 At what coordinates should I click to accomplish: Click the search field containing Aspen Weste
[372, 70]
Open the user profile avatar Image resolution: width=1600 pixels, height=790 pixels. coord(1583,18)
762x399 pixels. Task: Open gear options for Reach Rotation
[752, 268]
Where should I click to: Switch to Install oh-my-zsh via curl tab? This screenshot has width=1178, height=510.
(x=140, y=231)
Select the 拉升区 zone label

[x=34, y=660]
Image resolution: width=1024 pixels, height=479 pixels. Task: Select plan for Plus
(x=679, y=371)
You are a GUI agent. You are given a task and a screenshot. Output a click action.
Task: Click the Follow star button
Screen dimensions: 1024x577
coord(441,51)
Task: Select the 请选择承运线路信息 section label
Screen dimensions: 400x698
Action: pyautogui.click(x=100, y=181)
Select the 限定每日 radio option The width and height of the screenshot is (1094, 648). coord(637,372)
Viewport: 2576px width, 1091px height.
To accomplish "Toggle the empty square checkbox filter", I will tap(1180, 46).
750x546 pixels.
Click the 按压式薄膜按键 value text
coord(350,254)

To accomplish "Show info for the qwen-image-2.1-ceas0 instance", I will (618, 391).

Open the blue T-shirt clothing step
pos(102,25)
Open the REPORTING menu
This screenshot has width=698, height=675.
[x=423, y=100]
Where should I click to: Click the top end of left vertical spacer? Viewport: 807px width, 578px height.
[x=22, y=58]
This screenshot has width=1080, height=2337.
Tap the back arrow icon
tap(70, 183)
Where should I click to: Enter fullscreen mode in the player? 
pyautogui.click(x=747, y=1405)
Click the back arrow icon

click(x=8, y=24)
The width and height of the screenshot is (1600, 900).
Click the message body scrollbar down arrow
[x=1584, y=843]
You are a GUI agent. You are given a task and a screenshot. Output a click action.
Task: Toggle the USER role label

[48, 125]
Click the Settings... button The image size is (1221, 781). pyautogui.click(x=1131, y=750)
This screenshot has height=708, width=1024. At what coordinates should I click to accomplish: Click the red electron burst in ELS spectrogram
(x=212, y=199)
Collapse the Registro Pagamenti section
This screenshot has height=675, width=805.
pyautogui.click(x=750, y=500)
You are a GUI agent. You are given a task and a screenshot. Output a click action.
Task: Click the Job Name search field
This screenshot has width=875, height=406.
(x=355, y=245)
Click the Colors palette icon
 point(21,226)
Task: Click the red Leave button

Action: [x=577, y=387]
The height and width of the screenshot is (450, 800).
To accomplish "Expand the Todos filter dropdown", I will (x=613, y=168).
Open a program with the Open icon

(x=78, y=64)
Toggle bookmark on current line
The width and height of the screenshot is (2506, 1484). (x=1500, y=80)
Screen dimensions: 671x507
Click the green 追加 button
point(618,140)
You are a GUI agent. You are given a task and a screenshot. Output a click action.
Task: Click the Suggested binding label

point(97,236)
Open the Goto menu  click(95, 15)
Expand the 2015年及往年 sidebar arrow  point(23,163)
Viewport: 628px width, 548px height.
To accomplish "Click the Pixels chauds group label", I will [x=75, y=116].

_ _ _ _ _ _ _

_Problem to solve:_ All the material above is to be returned exactly as it stands.

_Your solution:_
 At what coordinates should I click to accomplish: Click the search field containing Aspen Weste
[372, 70]
Open the user profile avatar Image resolution: width=1600 pixels, height=790 pixels. coord(1583,18)
762x399 pixels. Task: Open gear options for Reach Rotation
[752, 268]
Where should I click to: Switch to Install oh-my-zsh via curl tab? This screenshot has width=1178, height=510.
(x=140, y=231)
Select the 拉升区 zone label

[x=34, y=660]
Image resolution: width=1024 pixels, height=479 pixels. Task: Select plan for Plus
(x=679, y=371)
You are a GUI agent. You are given a task and a screenshot. Output a click action.
Task: Click the Follow star button
Screen dimensions: 1024x577
coord(441,51)
Task: Select the 请选择承运线路信息 section label
Screen dimensions: 400x698
Action: pyautogui.click(x=100, y=181)
Select the 限定每日 radio option The width and height of the screenshot is (1094, 648). coord(637,372)
Viewport: 2576px width, 1091px height.
To accomplish "Toggle the empty square checkbox filter", I will tap(1180, 46).
750x546 pixels.
Click the 按压式薄膜按键 value text
coord(350,254)

To accomplish "Show info for the qwen-image-2.1-ceas0 instance", I will (618, 391).

Open the blue T-shirt clothing step
pos(102,25)
Open the REPORTING menu
This screenshot has width=698, height=675.
[x=423, y=100]
Where should I click to: Click the top end of left vertical spacer? Viewport: 807px width, 578px height.
[x=22, y=58]
This screenshot has width=1080, height=2337.
Tap the back arrow icon
tap(70, 183)
Where should I click to: Enter fullscreen mode in the player? 
pyautogui.click(x=747, y=1405)
Click the back arrow icon

click(x=8, y=24)
The width and height of the screenshot is (1600, 900).
Click the message body scrollbar down arrow
[x=1584, y=843]
You are a GUI agent. You are given a task and a screenshot. Output a click action.
Task: Toggle the USER role label

[48, 125]
Click the Settings... button The image size is (1221, 781). pyautogui.click(x=1131, y=750)
This screenshot has height=708, width=1024. At what coordinates should I click to accomplish: Click the red electron burst in ELS spectrogram
(x=212, y=199)
Collapse the Registro Pagamenti section
This screenshot has height=675, width=805.
pyautogui.click(x=750, y=500)
You are a GUI agent. You are given a task and a screenshot. Output a click action.
Task: Click the Job Name search field
This screenshot has width=875, height=406.
(x=355, y=245)
Click the Colors palette icon
 point(21,226)
Task: Click the red Leave button

Action: [x=577, y=387]
The height and width of the screenshot is (450, 800).
To accomplish "Expand the Todos filter dropdown", I will (x=613, y=168).
Open a program with the Open icon

(x=78, y=64)
Toggle bookmark on current line
The width and height of the screenshot is (2506, 1484). (x=1500, y=80)
Screen dimensions: 671x507
Click the green 追加 button
point(618,140)
You are a GUI agent. You are given a task and a screenshot. Output a click action.
Task: Click the Suggested binding label

point(97,236)
Open the Goto menu  click(95, 15)
Expand the 2015年及往年 sidebar arrow  point(23,163)
Viewport: 628px width, 548px height.
To accomplish "Click the Pixels chauds group label", I will [x=75, y=116].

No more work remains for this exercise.